Robert Kiyosaki Warns Biggest Crash in History; Shares Survival Strategies – Coinpedia Fintech News
The new week kicked off with a strong bullish push in the crypto markets. The global market cap surged past $1.26 trillion, indicating a promising recovery. With Bitcoin holding above $34,000, the bulls maintain a favorable position. Additionally, some altcoins are showing signs of potential breakouts. However, amid positive indicators, one analyst warns of a looming bearish scenario for Gold and Silver and how Bitcoin is the only lifeboat. Read on to learn more about the potential crash and its underlying reasons.
Following the 60/40 Rule May Bring Woes in 2024?
Renowned financial expert Robert Kiyosaki, well-known for his bestselling book “Rich Dad Poor Dad,” has made a bold prediction about an imminent economic crash, challenging traditional investment advice. Kiyosaki suggests that adherents of the conventional 60/40 investment strategy may suffer significant losses in 2024. He proposes a radical shift, recommending allocating 75% of investments into assets like gold, silver, and Bitcoin, with the remaining 25% in real estate and oil stocks.
Kiyosaki Bets $1 Million on Bitcoin? Forget Gold and Silver?
Kiyosaki’s unconventional stance is rooted in his belief that gold, silver, and Bitcoin will be invaluable during times of economic uncertainty, potentially experiencing substantial growth when traditional markets decline. He is notably bullish on Bitcoin, predicting it could reach $120,000 within the next year and even surge to an astonishing $500,000 per BTC by 2025. In the event of a global economic downturn, Kiyosaki speculates that Bitcoin’s price might reach unprecedented heights, possibly soaring to $1 million.
What’s Creating Panic in Traditional Market?
Kiyosaki’s concerns revolve around the extensive money printing by the U.S. Federal Reserve, which raises questions about the stability of traditional currencies, particularly the USD. His warnings echo the sentiments of many financial experts, leading investors to consider alternative assets as a means to safeguard their wealth.
A Lot Can Change Post FOMC Meeting
As trouble escalates in the Middle East, Bitcoin finds itself amid its second major geopolitical conflict in two years.
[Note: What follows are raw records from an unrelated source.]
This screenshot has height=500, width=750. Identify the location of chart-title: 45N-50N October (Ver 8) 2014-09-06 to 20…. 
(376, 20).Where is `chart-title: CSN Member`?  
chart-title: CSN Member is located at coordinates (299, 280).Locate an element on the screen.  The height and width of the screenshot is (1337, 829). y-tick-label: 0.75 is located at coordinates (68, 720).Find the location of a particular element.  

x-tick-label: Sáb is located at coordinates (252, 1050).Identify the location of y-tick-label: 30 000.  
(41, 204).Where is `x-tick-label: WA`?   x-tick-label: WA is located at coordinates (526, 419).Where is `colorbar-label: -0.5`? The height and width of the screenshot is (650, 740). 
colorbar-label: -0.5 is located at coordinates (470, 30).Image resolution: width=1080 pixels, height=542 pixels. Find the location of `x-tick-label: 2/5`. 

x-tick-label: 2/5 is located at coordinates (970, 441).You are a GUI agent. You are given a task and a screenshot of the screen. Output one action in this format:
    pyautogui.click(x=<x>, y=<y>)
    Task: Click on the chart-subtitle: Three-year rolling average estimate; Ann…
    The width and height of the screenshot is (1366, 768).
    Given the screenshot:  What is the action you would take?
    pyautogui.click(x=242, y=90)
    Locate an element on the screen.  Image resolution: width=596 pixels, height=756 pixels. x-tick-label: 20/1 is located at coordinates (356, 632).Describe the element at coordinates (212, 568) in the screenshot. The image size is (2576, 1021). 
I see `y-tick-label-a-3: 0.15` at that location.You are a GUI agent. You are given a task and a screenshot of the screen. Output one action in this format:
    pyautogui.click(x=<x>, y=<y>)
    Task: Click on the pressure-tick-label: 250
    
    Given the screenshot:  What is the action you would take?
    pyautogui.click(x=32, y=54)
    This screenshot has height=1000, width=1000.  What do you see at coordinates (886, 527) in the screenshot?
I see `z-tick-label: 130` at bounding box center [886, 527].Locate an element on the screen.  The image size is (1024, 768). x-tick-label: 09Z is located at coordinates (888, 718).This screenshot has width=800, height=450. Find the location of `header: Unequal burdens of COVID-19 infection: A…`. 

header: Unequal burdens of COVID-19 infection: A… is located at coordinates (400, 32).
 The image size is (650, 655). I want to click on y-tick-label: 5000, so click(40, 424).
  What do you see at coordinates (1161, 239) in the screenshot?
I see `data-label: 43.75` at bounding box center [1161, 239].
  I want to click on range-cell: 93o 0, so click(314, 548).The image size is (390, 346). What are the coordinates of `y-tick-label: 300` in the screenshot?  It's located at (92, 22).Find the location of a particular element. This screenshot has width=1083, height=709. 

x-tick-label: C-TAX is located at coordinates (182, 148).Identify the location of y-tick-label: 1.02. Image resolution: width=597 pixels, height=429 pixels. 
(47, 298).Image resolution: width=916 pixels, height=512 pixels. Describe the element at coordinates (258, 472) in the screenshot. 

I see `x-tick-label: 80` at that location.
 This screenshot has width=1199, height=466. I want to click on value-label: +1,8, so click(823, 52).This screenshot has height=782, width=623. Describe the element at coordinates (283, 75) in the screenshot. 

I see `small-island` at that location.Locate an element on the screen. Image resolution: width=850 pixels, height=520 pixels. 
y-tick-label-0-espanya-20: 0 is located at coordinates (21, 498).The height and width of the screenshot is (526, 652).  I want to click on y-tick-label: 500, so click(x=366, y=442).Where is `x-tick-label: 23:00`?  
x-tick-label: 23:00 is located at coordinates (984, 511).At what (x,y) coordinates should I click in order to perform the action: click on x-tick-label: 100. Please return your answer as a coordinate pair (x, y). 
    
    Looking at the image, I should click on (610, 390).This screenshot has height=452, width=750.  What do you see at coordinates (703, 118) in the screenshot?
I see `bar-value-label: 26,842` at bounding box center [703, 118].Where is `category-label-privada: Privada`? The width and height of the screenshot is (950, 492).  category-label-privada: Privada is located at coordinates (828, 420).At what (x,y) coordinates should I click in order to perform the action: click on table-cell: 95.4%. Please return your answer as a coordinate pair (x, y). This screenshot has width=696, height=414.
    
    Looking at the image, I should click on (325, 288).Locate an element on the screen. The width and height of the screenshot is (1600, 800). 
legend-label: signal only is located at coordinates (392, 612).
The upcoming Federal Reserve meeting on November 1, where a decision on benchmark interest rates will be made, poses a potential short-term volatility catalyst. Despite persistent inflation surpassing market expectations, Bitcoin has been largely unaffected by recent Fed rate decisions.
Market expectations currently lean towards the Federal Open Market Committee (FOMC) keeping rates unchanged this week. While Bitcoin has diverged from stock market trends in recent months, a potential correction in the S&P 500 could challenge this newfound independence, especially as the S&P 500 has seen a 4% loss in the past month. Research firm Santiment suggests that this deviation from stock market correlation signals the resurgence of the crypto bull market.